Close the gap between current and required skills
By Brandon Battles
Experienced managers cope with many of the same problems that new managers do. Obtaining the necessary skills to become an effective manager is an ongoing process that never ends.
Letters in AMT's Tech Forum routinely cite the problems that managers face in the field every day. For example, as a manager you may have handled such things as budgeting and maintenance scheduling without a great deal of difficulty. But you may not have been ready when you encountered your first disruptive employee. Learning to deal with people is a must as a manager. Striving to improve that and other skills is an ongoing process.
Another factor that continually challenges the manager is the always-changing work environment. You may be prepared for today, but that does not guarantee success tomorrow. Consider the increasing role of computers. If you are still doing your budget on paper, you have missed an enormously effective tool. Think of all of the other areas in your operation where computers assist you with your management tasks and then compare that to 10 years ago. An eye-opening exercise, isn't it? An even more eye-opening question is, have we made as much progress as our competition? Tomorrow's success may depend on your answer to that question.
Think of other areas that have changed relevant to your operation over the last several years. Does your competition offer more services? Have the laws changed that govern your operation? Have the laws changed with respect to employees? Have your customers' needs changed?
Due to the differing and changing situations both within and outside your organization, the skills that will make you a successful manager are also changing. This ever-changing environment makes a demand on successful managers - a demand for training. Not just initial training, but continual training.
At this point you may be thinking, OK, if you're so smart just tell me what training to get and let's be done with it. It's not that easy. There is no generally accepted path or curriculum that I can suggest. A training course that is relevant to one manager in one company may not be relevant to another.
By examining the various types of training that I have encountered during my almost 25 years of experience, perhaps I can offer something valuable. Please view these suggested training methods as food for thought.
The results of a survey I gave in two classes I teach reveal that maintenance folks primarily read aviation technical information. While that information is certainly crucial, information from outside of the industry can also be useful.
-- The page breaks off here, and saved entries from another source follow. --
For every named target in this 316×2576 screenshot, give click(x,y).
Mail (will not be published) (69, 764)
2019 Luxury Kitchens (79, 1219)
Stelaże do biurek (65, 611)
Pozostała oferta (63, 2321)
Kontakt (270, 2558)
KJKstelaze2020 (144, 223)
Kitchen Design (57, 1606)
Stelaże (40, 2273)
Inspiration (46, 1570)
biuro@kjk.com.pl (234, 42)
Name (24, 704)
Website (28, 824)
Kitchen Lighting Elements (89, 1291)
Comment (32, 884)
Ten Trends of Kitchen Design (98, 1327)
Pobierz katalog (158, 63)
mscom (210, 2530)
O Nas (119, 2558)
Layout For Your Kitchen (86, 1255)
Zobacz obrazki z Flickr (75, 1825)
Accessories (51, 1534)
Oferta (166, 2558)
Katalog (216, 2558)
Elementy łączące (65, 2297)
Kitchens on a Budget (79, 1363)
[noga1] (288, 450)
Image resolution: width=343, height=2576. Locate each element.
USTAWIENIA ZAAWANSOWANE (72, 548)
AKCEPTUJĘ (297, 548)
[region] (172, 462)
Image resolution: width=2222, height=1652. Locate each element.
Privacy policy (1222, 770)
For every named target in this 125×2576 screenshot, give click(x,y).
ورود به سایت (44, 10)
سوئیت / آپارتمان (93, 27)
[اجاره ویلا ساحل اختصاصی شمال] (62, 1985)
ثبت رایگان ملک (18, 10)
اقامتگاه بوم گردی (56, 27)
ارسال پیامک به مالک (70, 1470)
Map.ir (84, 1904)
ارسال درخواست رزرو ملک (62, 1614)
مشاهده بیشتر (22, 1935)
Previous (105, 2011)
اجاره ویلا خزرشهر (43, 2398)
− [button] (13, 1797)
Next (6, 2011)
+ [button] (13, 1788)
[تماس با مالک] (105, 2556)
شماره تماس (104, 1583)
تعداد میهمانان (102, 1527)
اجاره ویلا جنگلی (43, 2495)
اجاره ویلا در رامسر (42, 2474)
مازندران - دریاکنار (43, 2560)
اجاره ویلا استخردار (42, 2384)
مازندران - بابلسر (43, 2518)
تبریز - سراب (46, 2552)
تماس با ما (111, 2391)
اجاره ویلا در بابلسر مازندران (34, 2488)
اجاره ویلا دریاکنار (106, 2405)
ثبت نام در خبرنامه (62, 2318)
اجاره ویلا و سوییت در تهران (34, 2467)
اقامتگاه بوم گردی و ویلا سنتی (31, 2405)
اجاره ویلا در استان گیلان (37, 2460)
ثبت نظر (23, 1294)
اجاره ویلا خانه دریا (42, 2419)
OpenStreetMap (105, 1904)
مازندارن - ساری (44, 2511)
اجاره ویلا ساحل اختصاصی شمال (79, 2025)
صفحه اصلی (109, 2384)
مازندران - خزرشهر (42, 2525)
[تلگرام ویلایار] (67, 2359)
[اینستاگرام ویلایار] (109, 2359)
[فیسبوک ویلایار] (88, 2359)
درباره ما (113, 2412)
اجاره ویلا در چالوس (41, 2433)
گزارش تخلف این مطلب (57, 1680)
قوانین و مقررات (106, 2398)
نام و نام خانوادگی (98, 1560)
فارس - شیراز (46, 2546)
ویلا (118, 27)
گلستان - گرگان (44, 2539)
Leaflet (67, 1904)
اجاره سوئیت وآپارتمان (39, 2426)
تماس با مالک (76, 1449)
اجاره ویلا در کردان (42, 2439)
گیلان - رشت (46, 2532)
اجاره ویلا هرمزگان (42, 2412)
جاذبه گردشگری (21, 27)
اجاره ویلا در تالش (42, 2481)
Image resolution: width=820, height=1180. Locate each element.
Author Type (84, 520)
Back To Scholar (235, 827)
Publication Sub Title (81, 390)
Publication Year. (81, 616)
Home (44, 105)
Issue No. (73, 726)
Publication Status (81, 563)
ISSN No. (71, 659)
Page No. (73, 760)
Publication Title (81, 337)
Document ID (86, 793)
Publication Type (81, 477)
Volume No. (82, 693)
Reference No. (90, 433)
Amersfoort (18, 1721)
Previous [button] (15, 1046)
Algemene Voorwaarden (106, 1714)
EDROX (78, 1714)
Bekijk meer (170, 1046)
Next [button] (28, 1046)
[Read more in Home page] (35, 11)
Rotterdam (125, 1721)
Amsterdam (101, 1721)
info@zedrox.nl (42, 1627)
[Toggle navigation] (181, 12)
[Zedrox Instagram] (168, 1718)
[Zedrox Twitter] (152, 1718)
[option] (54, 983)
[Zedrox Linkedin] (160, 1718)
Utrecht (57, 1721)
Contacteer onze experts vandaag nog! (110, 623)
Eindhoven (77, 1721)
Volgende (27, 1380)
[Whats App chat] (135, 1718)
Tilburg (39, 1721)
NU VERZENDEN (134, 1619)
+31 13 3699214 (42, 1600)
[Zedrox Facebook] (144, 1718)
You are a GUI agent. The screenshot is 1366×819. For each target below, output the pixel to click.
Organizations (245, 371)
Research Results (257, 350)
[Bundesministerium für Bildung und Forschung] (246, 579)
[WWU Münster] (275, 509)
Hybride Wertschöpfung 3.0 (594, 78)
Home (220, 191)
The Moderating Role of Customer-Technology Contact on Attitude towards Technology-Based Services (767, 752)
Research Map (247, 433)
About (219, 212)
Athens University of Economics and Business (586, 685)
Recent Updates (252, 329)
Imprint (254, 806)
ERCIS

Other pertinent subjects include computers, the Internet, trends, vibration monitoring, etc.
Business periodicals offer a broader view, are plentiful, easy to locate, and can provide useful information on changes in the economy, the legal system, tax laws, employee issues, and a variety of management techniques.
Rather than extol all of the virtues of books, I would like to introduce you to the author that I have found the most useful in management issues - Peter Drucker. He has written many books since the 1950s. His ideas and principles about management are still applicable today. The lasting relevance says a great deal about the foundation of his message. If you don't get a chance to check out any of his books, he also appears in business periodicals on a regular basis.
Attend community college courses
These colleges are inexpensive and offer flexible schedules. Pursuing a degree is not necessary. You can take specific classes that directly relate to your current job such as management, marketing, finance, or human resources. Classes can last an entire semester or they may be condensed into a shorter time frame. Sometimes you don't even have to attend class. The Internet or other distance learning programs allow you to complete training at your convenience.
Many years ago as I plied my trade in a woodworking shop, I began to take accounting courses. One class per semester for a year's time convinced me to change careers (again) and enroll full time as an accounting student. Though I don't use this skill directly it provides an excellent background for collecting operating cost information at Conklin & de Decker.
Complete continuing education
My accounting profession demands this type of training. It allows me to explore subjects that I was or am not familiar with that are applicable to our company. Courses have included budgeting, software training, corporation taxation, and Internet software training. Continuing education may not be applicable to your current position, but when given the opportunity take it.
Rather than risk offending any of the industry's associations by not mentioning them by name, let's just say that the associations I am most familiar with offer excellent seminars on a variety of subjects.
Seminars of interest can also occur outside of our industry. For example, our company is wrestling with the subject of employee benefits. Rather than have a knee jerk reaction, we decided to learn as much about the subject in general so we would make an informed decision. A one-day seminar did not answer all of our questions, but it did answer many of them and pointed us in the right direction. Additionally it kept our time commitment to a minimum while allowing us to focus on our company's primary objectives.
One of the best seminars I ever attended did not seem to have a direct benefit to my job. Sponsored by a trade association for its committee chairmen, the seminar focused on how people receive, process, and communicate information differently. I use what I learned from that seminar every day as I work with people both within our company and those in the industry.
Attend trade show forums
If you're lucky enough to attend trade shows, the exhibit hall is not the only source of information. Normally seminars are taking place at the same time. For a small investment of time, you can gain a great deal of information. And if you review the schedules carefully enough, you will notice interesting subjects that cover more than just technical issues.
Visit other organizations
Visit organizations in and out of aviation. Chances are you are not the first person that has encountered your problems. Networking is extremely important. Learn how your peers have handled certain situations and issues. Because you work in the industry it may be difficult to get the chance to visit a competitor and for good reason, but you may have the opportunity to visit operators that are peripheral to our industry or are completely different.
Visiting maintenance facilities has been one of the greatest sources of knowledge as it relates to my career.
Visit other managers
The courses that I teach are a great networking forum for managers. While course content is important, the interaction between attendees is just as important. Maintenance managers gain a great deal from visiting with their peers. If you can't visit you can certainly pick up the phone and talk about various issues.
Food for thought
Use these ideas as they are intended, as food for thought as you consider your next training session. Remember this about training: It can come in a variety of formats and it should occur frequently. It is applicable to the new manager as well as the experienced one. It is necessary because it helps you help your organization cope with an ever-changing environment and to apply its limited resources efficiently and effectively. Enjoy that next opportunity; you will probably learn something interesting!
Brandon Battles is a partner with Conklin & de Decker. He has spent more than 15 years in aviation working with maintenance organizations in areas of cost collection and analysis, systems review, inventory analysis, and management training.